W mińskiej gminie

Historia lubi się nie tylko powtarzać, nie bywa też nauczycielką życia, a jego wyrodną matką. W wiejskim Mińsku Mazowieckim jest zawziętą, głupią macochą, która dzieli samorządowe dzieci na dobre – swoje i złe – cudze. Mimo chwilowych oznak zgody, wciąż dominuje w gminie ślepa zawiść

Ferment w biuciorach

W mińskiej gminie / Ferment w biuciorach

W miniony czwartek sesję rozpoczęli policjanci z udziałem komendanta KPP – Dariusza Pergoła. Niezły stan bezpieczeństwa (o czym wkrótce) tak pobudził towarzystwo, że kolejne godziny zamienili w bitwę na ślinotok, oszczercze tyrady i pusty śmiech.

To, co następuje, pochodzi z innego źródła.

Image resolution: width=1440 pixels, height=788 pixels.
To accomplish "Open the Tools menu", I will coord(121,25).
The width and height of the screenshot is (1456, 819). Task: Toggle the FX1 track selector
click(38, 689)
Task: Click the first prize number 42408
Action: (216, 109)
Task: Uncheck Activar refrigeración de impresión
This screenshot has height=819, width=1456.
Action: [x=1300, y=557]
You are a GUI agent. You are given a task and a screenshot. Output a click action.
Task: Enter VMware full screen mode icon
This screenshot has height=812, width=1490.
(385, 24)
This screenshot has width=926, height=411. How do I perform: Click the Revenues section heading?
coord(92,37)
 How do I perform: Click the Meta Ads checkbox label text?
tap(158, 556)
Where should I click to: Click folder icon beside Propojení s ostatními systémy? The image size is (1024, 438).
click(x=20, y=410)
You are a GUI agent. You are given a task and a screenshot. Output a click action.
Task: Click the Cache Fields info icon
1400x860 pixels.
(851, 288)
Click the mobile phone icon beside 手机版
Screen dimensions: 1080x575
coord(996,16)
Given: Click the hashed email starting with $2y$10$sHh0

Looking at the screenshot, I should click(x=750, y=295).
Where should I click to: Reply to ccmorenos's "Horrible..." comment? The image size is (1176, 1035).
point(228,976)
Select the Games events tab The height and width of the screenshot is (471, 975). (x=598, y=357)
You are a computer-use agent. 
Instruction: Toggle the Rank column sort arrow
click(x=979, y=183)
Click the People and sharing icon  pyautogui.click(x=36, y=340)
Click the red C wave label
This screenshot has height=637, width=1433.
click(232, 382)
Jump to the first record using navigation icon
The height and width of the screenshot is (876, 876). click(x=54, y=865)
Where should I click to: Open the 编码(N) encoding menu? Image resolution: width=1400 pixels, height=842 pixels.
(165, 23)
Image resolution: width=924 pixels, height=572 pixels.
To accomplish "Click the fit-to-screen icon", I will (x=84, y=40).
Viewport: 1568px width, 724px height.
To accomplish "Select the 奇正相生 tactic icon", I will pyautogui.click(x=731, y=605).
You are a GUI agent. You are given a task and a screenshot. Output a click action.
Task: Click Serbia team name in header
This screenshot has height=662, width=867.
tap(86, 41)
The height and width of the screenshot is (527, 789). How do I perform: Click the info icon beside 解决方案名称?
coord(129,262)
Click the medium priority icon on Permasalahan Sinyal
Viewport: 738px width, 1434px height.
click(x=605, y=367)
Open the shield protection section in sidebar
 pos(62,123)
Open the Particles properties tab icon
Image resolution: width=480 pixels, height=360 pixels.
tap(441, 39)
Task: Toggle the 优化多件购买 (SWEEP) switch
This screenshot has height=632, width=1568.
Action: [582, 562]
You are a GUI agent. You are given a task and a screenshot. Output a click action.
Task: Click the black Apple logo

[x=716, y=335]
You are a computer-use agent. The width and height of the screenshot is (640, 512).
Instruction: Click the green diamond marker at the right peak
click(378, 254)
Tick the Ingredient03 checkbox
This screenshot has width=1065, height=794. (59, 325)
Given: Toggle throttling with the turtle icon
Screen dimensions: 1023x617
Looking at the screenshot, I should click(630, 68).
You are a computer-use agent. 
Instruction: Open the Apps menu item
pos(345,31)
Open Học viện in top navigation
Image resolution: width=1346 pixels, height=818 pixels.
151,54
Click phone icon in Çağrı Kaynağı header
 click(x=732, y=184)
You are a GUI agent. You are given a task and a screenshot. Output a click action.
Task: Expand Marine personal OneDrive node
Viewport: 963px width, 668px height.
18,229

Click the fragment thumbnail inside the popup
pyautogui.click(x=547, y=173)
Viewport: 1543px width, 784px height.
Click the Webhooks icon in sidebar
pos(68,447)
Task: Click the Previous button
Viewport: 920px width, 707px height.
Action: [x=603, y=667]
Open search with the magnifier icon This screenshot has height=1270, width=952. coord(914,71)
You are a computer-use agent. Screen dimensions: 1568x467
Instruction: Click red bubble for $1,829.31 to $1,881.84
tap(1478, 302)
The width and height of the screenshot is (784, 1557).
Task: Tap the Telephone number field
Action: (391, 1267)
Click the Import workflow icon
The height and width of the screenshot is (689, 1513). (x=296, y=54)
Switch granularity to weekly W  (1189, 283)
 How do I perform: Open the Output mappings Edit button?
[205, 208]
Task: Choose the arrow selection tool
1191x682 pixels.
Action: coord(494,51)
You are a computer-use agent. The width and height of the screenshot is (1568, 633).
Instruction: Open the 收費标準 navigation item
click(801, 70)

Zaczął – dość niewinnie – Zbigniew Pucelak, przedkładając w imieniu komisji oświaty propozycje naprawcze w szkołach. Jednak ani zatrudnienie pedagogów, zakup pomocy dydaktycznych, utwardzanie poboczy, pracownie komputerowe czy też powołanie zespołu w Niedziałce nie wzbudziło zainteresowania radnych. Wkrótce okazało się, że wszyscy, by sobie ulżyć, czekali na konkretne uchwały. Projekty wydawały się proste – utworzenie dwóch zespołów szkół. Jednego w Stojadłach na bazie działającej podstawówki i powołanego do życia gimnazjum (będzie również przedszkole), a drugiego w Starej Niedziałce z istniejących tam szkół. W ten sposób w gminie działałyby cztery zespoły i trzy odrębne szkoły podstawowe, gdzie na razie tworzenie zespołów nie ma sensu.
Już w grudniu ub. roku komisja oświaty wnioskowała, by wójt Dąbrowski przygotował do głosowania projekty uchwał. Przygotował, ale tylko Stojadła, bagatelizując całkowicie Niedziałkę. I w ten sposób stanął w rozkroku między prawem a niechęcią do komisji złożonej głównie z opozycyjnych radnych. Niechęci, a nawet wrogości było znacznie więcej i to ze strony przedstawicieli niedziałkowskiego gimnazjum. Dyrektor Wróblewski, nauczycielki (Styk i Grabek) oraz miejscowy radny Wąsik potraktowali utworzenie zespołu jako zamach na ich suwerenność tuż przed nadaniem imienia rodziny Sażyńskich. Już chcieli sztandary wiązać kirem, a nauczycieli wysyłać na Syberię, by tam uzupełniali brakujące do pensum godziny. Powiało głupotą i grozą, a przede wszystkim – co wytknęła radna Szopa – belfrowskim partykularyzmem. Radny Kosiński winę za ten bałagan przypisał wójtowi Dąbrowskiemu, który buduje szkoły pod nauczycieli, nie uwzględniając potrzeb uczniów i poziomu nauczania.
– Dzielmy pieniądze na szkoły według liczby uczniów, by dyrektorzy nie wisieli na klamce wójta – apelował do radnych Kosiński. Skutecznie, mimo śmiechu obu wójtów. Nie pomogły też protesty Niedziałki i Zespół Szkolny w Stojadłach stał się faktem.
Gorzej, a właściwie fatalnie poszło z utworzeniem zespołu w Niedziałce. Na patriotyzm dyrekcji radny Kosiński miał antidotum – przypomniał swastyki na murach szkoły oraz skandaliczne wychowanie i poziom nauczania. Zarzucono też Wróblewskiemu walkę o stołek, a nie o dobro młodzieży. Wójtowi zaś, że jeden zespół mu się podoba a drugi zwalcza, mimo niewątpliwych korzyści dla gminy, które nastąpią w wyniku wspólnego zarządzania szkołami.
– Wchodzicie do salonu w buciorach – ripostował Dąbrowski, przypominając opozycji, że to nie on, a jaja mieszkańców Huty Mińskiej są winne rozwaleniu struktury szkół.
Już niczego nie można było zrobić, jak tylko powiedzieć prawdę! – Wójt zrobił ferment, przygotowując projekt uchwały tylko dla Stojadeł, choć wniosek dla Niedziałki był złożony w tym samym terminie – wystrzelił radny Pucelak, namawiając wszystkich, by nie głosowali za zespołem w Niedziałce. Wszyscy poczuli ulgę, ale też ogrom gnoju zmieszanego z pianą. Tak to gminny salon stał się samorządowym chlewem,. I tak będzie aż do jesiennych wyborów?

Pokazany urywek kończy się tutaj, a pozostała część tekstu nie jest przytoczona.